═══ The data ═══
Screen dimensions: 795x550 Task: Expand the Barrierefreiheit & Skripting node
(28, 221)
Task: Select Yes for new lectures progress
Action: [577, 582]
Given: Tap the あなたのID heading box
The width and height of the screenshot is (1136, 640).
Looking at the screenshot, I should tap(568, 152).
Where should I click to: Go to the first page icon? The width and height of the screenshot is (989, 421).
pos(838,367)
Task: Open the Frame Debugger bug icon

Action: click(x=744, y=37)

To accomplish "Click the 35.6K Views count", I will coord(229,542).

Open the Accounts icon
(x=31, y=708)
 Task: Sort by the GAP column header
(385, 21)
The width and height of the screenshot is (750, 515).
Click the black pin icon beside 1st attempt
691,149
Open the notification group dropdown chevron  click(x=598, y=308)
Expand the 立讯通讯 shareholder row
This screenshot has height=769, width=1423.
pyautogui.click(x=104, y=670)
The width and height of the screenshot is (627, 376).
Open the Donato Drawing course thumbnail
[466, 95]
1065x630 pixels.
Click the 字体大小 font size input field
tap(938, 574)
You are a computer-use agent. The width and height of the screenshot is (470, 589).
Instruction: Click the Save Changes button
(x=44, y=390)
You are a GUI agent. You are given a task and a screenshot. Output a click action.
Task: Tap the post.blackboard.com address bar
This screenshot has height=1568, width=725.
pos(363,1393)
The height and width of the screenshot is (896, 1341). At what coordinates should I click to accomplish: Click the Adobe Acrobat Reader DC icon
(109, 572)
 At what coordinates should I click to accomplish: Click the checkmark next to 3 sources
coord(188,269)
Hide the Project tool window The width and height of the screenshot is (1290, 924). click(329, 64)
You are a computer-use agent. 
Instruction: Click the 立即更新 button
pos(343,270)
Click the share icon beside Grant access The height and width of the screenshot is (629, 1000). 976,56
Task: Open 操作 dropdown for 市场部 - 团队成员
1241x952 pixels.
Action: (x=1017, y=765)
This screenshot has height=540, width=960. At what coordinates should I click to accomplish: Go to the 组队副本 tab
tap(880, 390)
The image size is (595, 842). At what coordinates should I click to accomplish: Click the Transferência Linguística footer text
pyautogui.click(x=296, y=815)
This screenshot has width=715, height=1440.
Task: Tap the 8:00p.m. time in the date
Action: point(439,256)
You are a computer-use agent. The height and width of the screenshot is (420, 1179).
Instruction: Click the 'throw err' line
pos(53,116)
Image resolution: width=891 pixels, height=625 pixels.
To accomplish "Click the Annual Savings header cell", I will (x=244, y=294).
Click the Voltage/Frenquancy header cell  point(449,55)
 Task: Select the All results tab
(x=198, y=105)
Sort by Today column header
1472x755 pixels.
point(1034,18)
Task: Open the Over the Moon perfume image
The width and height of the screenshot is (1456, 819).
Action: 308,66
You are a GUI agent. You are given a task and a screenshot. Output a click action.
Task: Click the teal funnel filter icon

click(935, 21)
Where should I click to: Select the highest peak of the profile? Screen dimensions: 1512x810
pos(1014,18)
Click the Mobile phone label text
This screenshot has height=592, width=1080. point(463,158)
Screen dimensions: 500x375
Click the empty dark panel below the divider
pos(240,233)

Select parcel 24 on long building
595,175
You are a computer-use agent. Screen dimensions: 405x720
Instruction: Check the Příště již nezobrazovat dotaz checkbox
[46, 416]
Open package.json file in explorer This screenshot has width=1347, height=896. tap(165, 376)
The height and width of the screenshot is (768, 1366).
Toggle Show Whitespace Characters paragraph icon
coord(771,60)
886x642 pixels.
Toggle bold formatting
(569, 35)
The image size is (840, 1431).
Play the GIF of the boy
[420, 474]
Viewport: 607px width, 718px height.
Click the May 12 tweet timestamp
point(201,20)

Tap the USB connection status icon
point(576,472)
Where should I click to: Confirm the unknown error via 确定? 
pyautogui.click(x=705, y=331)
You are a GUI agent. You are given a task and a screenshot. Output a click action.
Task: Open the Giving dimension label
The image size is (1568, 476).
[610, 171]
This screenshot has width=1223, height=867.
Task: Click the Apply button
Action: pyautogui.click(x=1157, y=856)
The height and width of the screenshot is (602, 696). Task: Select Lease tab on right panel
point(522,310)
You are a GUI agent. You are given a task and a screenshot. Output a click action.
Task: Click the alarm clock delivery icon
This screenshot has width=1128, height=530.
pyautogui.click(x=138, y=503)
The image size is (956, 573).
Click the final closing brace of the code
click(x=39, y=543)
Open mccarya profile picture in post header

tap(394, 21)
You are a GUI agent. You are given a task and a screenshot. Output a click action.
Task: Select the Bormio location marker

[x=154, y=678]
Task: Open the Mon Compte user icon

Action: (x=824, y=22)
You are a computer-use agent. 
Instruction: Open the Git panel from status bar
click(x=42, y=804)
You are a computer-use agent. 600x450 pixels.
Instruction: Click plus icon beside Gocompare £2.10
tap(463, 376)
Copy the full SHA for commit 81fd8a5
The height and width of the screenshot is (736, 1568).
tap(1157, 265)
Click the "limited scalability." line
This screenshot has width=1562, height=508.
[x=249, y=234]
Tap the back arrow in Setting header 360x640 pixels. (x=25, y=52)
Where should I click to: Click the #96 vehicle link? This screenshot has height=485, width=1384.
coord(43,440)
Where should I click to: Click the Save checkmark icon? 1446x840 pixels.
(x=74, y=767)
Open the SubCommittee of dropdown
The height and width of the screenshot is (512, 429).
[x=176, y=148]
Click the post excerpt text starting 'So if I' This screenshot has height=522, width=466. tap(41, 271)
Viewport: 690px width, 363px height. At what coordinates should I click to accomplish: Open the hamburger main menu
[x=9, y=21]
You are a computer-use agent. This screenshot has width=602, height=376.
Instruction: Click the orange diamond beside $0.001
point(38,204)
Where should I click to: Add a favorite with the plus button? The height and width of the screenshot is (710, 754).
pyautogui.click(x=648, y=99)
═══
# What to do
Write out exactly the lines from the one containing "Where should I click to: Add" through the end of the data, both included. Add nothing else.

# Reply
Where should I click to: Add a favorite with the plus button? The height and width of the screenshot is (710, 754).
pyautogui.click(x=648, y=99)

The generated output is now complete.